→ Exercise prompt
Read each line of the material and note whether it contains "header". Give the number of such lines and nothing else.

· · ·

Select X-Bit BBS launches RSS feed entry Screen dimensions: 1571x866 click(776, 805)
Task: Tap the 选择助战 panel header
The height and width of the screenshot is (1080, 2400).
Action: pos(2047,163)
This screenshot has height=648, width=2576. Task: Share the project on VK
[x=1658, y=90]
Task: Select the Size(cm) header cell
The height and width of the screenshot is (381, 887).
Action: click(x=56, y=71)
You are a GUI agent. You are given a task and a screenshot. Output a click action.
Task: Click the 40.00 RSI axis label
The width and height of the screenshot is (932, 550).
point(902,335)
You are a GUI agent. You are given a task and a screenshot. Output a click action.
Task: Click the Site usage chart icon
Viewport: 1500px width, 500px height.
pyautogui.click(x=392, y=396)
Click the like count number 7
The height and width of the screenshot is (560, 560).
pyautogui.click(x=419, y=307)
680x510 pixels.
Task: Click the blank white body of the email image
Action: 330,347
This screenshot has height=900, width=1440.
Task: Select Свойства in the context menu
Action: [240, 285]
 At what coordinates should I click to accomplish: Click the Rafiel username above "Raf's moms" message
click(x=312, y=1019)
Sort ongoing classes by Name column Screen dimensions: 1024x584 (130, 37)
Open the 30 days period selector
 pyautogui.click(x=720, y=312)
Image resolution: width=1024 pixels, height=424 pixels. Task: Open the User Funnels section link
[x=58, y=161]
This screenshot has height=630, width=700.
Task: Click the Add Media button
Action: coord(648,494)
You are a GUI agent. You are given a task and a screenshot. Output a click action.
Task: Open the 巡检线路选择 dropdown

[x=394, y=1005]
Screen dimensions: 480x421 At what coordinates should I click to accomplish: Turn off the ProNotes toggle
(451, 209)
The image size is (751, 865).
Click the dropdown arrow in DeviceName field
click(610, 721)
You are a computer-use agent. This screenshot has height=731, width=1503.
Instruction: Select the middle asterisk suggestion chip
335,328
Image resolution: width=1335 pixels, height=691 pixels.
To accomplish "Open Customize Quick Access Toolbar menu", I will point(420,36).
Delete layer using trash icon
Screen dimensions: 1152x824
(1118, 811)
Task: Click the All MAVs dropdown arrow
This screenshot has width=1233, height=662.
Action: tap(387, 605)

· · ·

→ Answer to this task
2